Pinkwashing e marketing: il caso KFC

Se il caso dei rossetti di Avon contro il cancro al seno è forse uno dei casi più controversi di pinkwashing, l’esempio più famoso – nonché quello che ha avuto più rilevanza a livello globale – è quello dei “secchielli rosa” di KFC.

Come sappiamo, analogamente al greenwashing, il pinkwashing è una particolare strategia di marketing che fa leva su un tema particolarmente sentito dall’opinione pubblica – in questo caso la lotta contro il cancro al seno – per posizionare un prodotto o un brand in un dato segmento di mercato.

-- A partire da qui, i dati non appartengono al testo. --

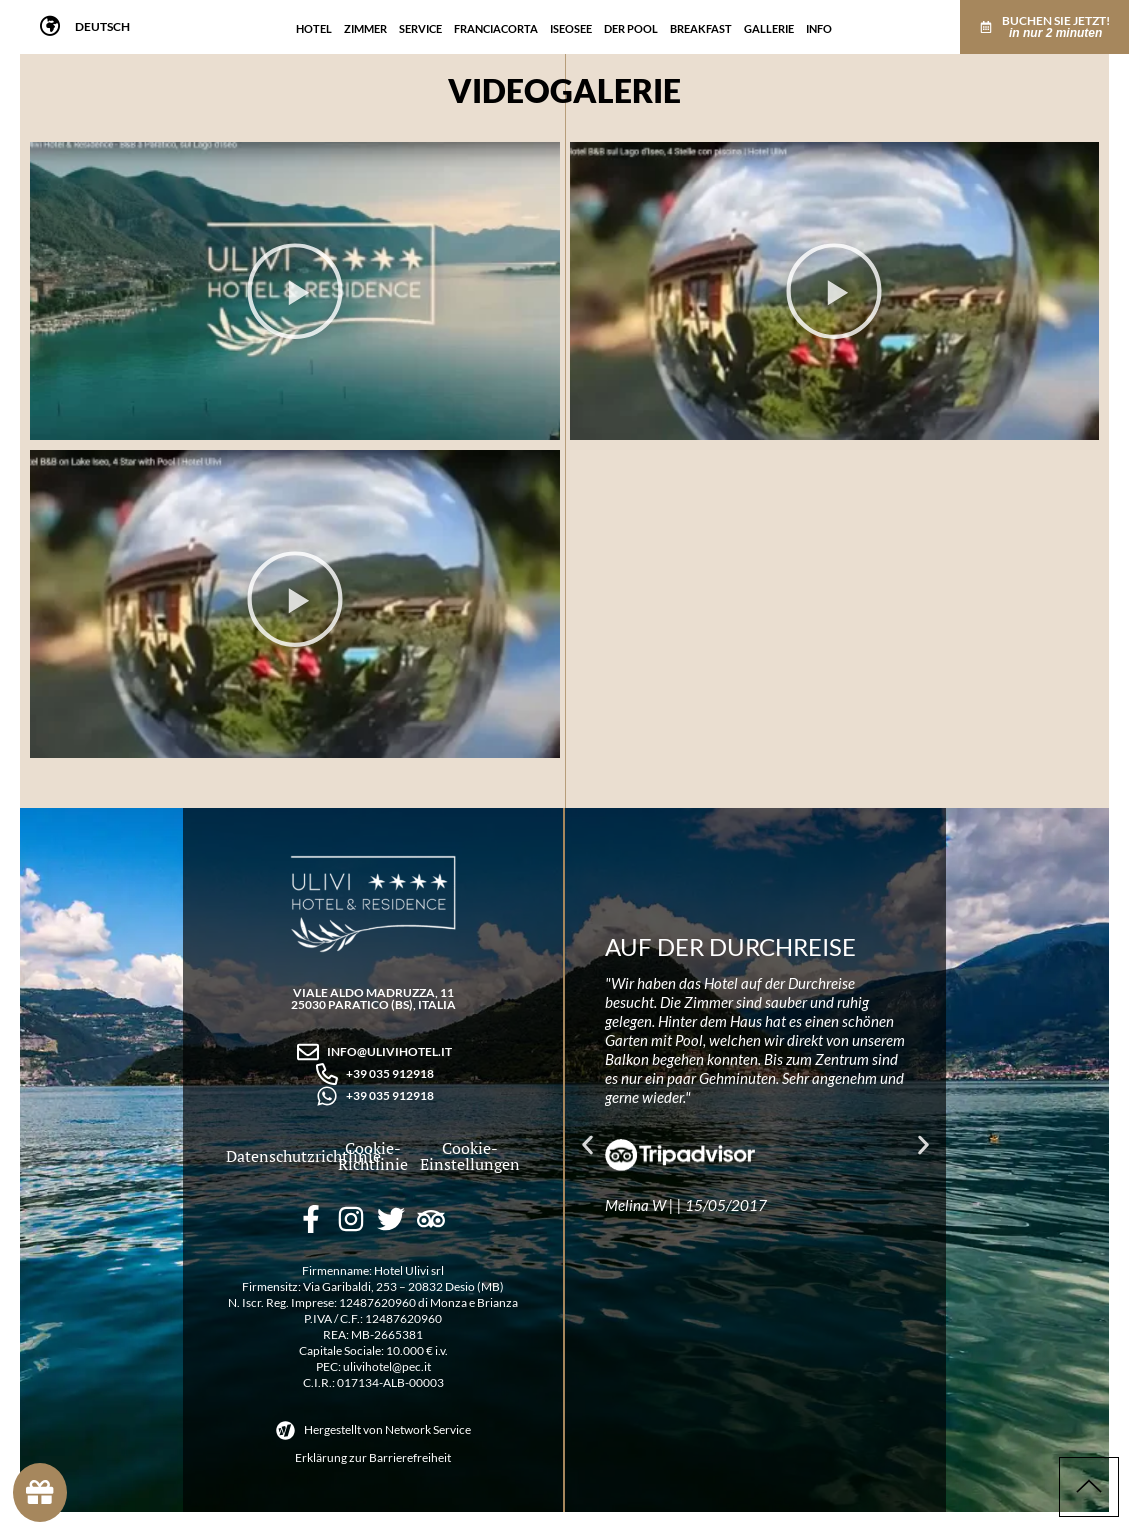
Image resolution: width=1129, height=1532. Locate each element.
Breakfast (701, 24)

Come i rossetti di Avon, anche il caso dei “secchielli rosa” di KFC ha fatto scuola, sia per la risonanza che l’iniziativa ha avuto, sia per le polemiche che ha scatenato.

Le cose sono andate così: nella primavera del 2010 e il colosso del fast food KFC annunciò di voler donare 50 centesimi per ogni secchiello di pollo fritto venduto nei mesi di aprile e maggio di quello stesso anno. L’iniziativa si chiamava Buckets For The Cure ed era in collaborazione con Komen, una delle più grandi e famose associazioni di volontariato per la lotta contro il cancro al seno. Era proprio Komen, infatti, a ricevere i proventi della campagna di KFC che, per l’occasione, introdusse accanto ai propri iconici secchielli – storici contenitori delle alette di pollo fritte e diventati il simbolo del band – dei nuovi secchielli rosa, creati ad hoc per pubblicizzare la campagna.

Foto via: w1nnersclub.com

 

Alla fine della campagna furono raccolti oltre 4 milioni di dollari da devolvere a Komen: la più alta donazione di sempre da un singolo donatore nella storia dell’associazione, nonché un grande successo di marketing per KFC.

Tuttavia, non passò molto tempo prima che qualcuno cominciò a far notare che c’era più di un sassolino nell’ingranaggio quasi perfetto dell’iniziativa di KFC. In primo luogo, come evidenziò uno dei columnist del Washington Post, la donazione di KFC a Komen era stata fatta a priori, ovvero prima della reale fine della campagna: questo faceva sì che l’acquisto dei cestelli di beneficenza da parte dei clienti fosse, in un certo senso, ininfluente. L’iniziativa di KFC si basava sull’innescare nei clienti la più classica delle “gare di solidarietà”, lasciando che passasse in sordina il fatto che ogni reale acquisto non sarebbe andato ad accrescere la cifra devoluta a Komen, ma solo gli incassi di KFC.

Non solo: come sottolineato da più parti, il cibo venduto da KFC come protagonista della campagna – il pollo fritto – era ed è particolarmente calorico e ricco di grassi saturi: insomma, quello che viene considerato junk food, uno dei principali responsabile dell’obesità. Obesità che viene ritenuta uno dei fattori dell’aumento del rischio di ammalarsi cancro, compreso quello al seno. Quest’ultima obiezione andò a impattare anche sull’immagine di Komen, accusata di “allearsi” con uno dei promotori di abitudini alimentari non salutari e rischiose per la salute.

In definitiva, anche se la campagna di KFC viene ricordata sia come un successo commerciale che per la generosità della donazione effettuata, è stata anche additata come uno dei più grandi esempi di pinkwashing: promuovere la lotta contro il cancro al seno con l’intento non dichiarato di “spingere” il proprio brand e i propri prodotti a un pubblico più vasto. E la questione è quantomai complessa perché, se da una parte la beneficenza è reale, così come è reale il fatto di aver fatto opera di sensibilizzazione su un tema delicato, è altrettanto vero che il promotore di queste azioni è un brand dalla reputazione non esattamente immacolata, sia in termini di sostenibilità che di salubrità. Un aspetto, questo, comune a molti altri casi di pinkwashing (e greenwashing).

Lesson Learned: Chiedersi se dietro ogni iniziativa di beneficenza dei grandi brand ci sia anche un interesse più squisitamente commerciale è più che lecito. Se sei uno di questi grandi brand preparati a fronteggiare obiezioni e accuse che, e questo dipende dal tuo brand e dalla sua storia, potranno essere più o meno fondate.